President Kagame places technology at the center of Africa’s future

By Nicole Kamanzi M.
On 22 October 2020 at 01:50

President Paul Kagame has stated that Rwanda’s ambition is to put technology at the center of its development plans, pointing out that it will even be more vital in helping the country recover from the effects of the coronavirus pandemic.

The Head of State made the observation on Wednesday during the World Economic Forum (WEF) Great Reset Dialogue under the theme “Harnessing the Fourth Industrial Revolution”, alongside the President of Colombia, Ivan Duque and the Prime Minister of Israel, Benjamin Netanyahu.

President Kagame pointed out some of the different initiatives by the government and the private sector to integrate technology in different spheres of the economy and how they have paid off, saying that technology is an enabler when it comes to service delivery and equipping young people with the right skills.

“Over the past 20 years, Rwanda has continued to prioritize investment in technology, broadband, and digital skills,” President Kagame said, pointing out some of the partnerships Rwanda has built with global tech companies.

“We have enjoyed partnership with the technology companies; you mentioned the use of drones. We have had the opportunity to partner with the company Zipline that has invested with us in Rwanda in drone technology,” President Kagame said, adding that the country is able to use the drones in the health sector, to deliver blood in rural parts of the country.

President Kagame pointed out the importance of such partnerships between the private sector and government which deliver for the people and help address challenges in different sectors such as health and education.

“We have also forged a partnership with the World Economic Forum, which we are very happy with. We have benefited from that partnership where we have created the centre for the Fourth Industrial Revolution here in Rwanda,” he said adding that the centre will not only benefit the country but the entire continent.

“The partnership has extended to even other countries. We have patterned with WEF, countries like Israel, Singapore and these are advanced in many cases in this area and we have benefited from this partnership, which we hope to broaden and continue with other countries,” President Kagame said.

The Head of State said that in building such partnerships, the private sector has continually been pivotal in making sure that they bring in the necessary resources for the Investment, but also the know-how through technology.

“We really have this vision where not only do we develop these capacities within our own country, but also across the continent and each country in our continent has made their own investments,” he said, calling for more linkages of such continental structures especially for young people to leverage them.

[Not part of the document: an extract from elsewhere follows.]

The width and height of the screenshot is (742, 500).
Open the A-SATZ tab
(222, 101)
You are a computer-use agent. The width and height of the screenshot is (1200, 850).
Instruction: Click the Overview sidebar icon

“We have made our investments and we have seen progress for our people, for our Industries, but also across the continent of Africa and we have seen young people take up this opportunity to be involved with the development and in the innovations and the interpretation of the partnership that comes around,” he said.

The president spoke of the role of the private sector in building public private partnerships where government leaders like himself also participate with the aim of ensuring that this technological development is harmonized to deliver results.

He said that the participation of leaders in the process is to ensure that there is the needed regulatory environment across Africa that makes it easy to know “what to expect with each other and among ourselves”.

He said that African countries are aware that technology innovation is moving very fast and this puts pressure on regulators to find the right balance so that countries are able to work together, especially in the context of the new Continental Free Trade Area, which he said will create the largest market across the world.

Prime Minister Benjamin Netanyahu of Israel, considered one of the world’s most technologically innovative countries, similarly argued that investment in technological skills are important to create a digital world.

“Technological education that starts below (with those who don’t have skills) is important, but there has to be high skilled individuals,” he said.

He added that Israel has adopted a deliberate strategy to increase the number of skilled individuals in technology, highlighting that the number with first time degree students in Information and Communications has in the recent increased by 70 per cent.

However, Netanyahu indicated that many countries risk creating digital divide, saying it was critical to invest in infrastructure such as computers, fibre internet and provide access to other technology tools to those who cannot afford them.

President Iván Duque Márquez of Colombia, on the other hand, emphasized the need for creating an enabling environment for players to work, especially those that want to invest in emerging technology.

He mentioned Colombia’s case which has created a framework for development of artificial intelligence, robotics, machine learning, and financial technology (FinTech), among other things.

“A regulatory sandbox was put in place to accelerate access to smartphones to boost FinTech. We have seen the largest FinTech penetration, and we have started accelerating these services,” he noted.